Anche il mondo della Giustizia è
stato investito da questa crisi:  le  vicende giudiziarie
che da ultimo hanno riguardato questo  Distretto, che hanno
interessato alcuni cancellieri ed avvocati, non possono essere
trascurate e  sono  lo specchio del tempo che stiamo
vivendo, dell'abuso del ruolo di servitori dello Stato e di
titolari di diritti costituzionali, come il diritto di difesa,
strumentalizzato, se i fatti saranno confermati,  per finalità
egoistiche e parziali.



Non è questa  la sede per
indagare le ragioni della crisi dell'etica pubblica, che certamente
viene dall'illusione - alimentata  da campagne 
mediatiche senza sosta, nel corso di questi ultimi decenni 
-  che esistano scorciatoie illegali per il benessere: ma in
questa sede dobbiamo dire con forza, e dimostrarlo ai cittadini nei
fatti, che tanti sono i cancellieri onesti e preparati, che con
dignità ed in condizioni spesso drammatiche per i carichi di
lavoro, sono al nostro fianco  giorno dopo giorno; e tanti
sono gli avvocati che onorano il diritto di difesa che loro assegna
la Costituzione,  che con professionalità  indossano la
toga, senza tentennamenti e con indipendenza, consentendo al
Giudice  anche con il loro contributo di assumere la giusta
decisione.



Questa voce, questa voce  che
sa distinguere,  avremmo voluto sentire alzarsi più forte
proprio da una parte dell'Avvocatura, che invece si è limitata solo
a stigmatizzare le modalità delle indagini.

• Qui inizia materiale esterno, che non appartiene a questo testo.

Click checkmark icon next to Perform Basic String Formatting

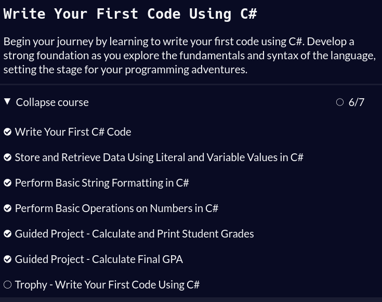coord(7,183)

Dobbiamo riflettere, tutti,  sull'etica delle nostre
professioni, senza dover  attendere  l'indagine penale
per ricordarci che la fiducia nelle Istituzioni è stata  mal
riposta.  

Di recente la Giunta dell'Anm ha incontrato i magistrati in
tirocinio, ai quali ha consegnato il codice  etico
dell'Associazione: una consegna simbolica, per dire loro che nel
delicato mestiere del Giudice o del Pubblico ministero  si è
servitori dello Stato, si esercita un potere non proprio, si ha a
che fare con la vita delle persone e non con fascicoli
senz'anima.

Una consegna che vuol dire ai giovani colleghi e ricordare a noi
stessi che a fianco alla norma  giuridica, sia essa penale,
disciplinare, civile, deve esistere, in una pluralità di fori, una
norma etica, un piano diverso nel quale, prima del  divieto di
legge, la propria coscienza sappia distinguere ciò che è giusto da
ciò che non lo è.



E'  di fiducia  nelle
istituzioni  che il nostro Paese  ha bisogno, forse prima
ancora delle risorse economiche, perché la fiducia dà forza e
speranza;  di coesione sociale, prima ancora del consenso
maggioritario per una parte; di un percorso collettivo di
rigenerazione.

La fiducia si costruisce con una legittimazione acquisita sul
campo, con la professionalità,  la serietà, l'onestà, per il
politico come per il magistrato,   per l'avvocato come
per il cancelliere.

La perdita di fiducia nell'istituzione è un costo enorme,  non
facilmente recuperabile, frutto non solo della corruzione e
dell'illegalità, ma anche della sciatteria o della mancanza di
professionalità, della carenza di mezzi e della inadeguatezza degli
organici, dell'assenza delle riforme necessarie.



Responsabilità 
politiche  e pubbliche, quindi, o comportamenti  cui
occorre porre rimedio, anche da parte dei magistrati, anche con una
sana autocritica, se del caso.

Ciò vale, infatti,  anche per il sistema giudiziario, che pure
vive  una crisi di credibilità.

La fiducia implica, in tema di Giustizia,  la forte
volontà  della Politica di alimentare un sistema giudiziario
efficiente, volontà che in questo scorcio di legislatura abbiamo
almeno in parte colto.



Va rimarcato subito il clima 
di dialogo, anche nella diversità di vedute, sperimentato 
grazie al ministro Severino, che  ha segnato una discontinuità
forte con il passato ed ha rimesso al centro i problemi reali della
Giustizia italiana, lasciando da parte le ingiurie e gli attacchi
che per quasi un ventennio ci hanno accompagnati, provenienti anche
da alte cariche dello Stato, ai quali noi  ci eravano forse
quasi abituati, ma che hanno inciso nella percezione e nella
coscienza dei cittadini, delegittimando la magistratura tutta.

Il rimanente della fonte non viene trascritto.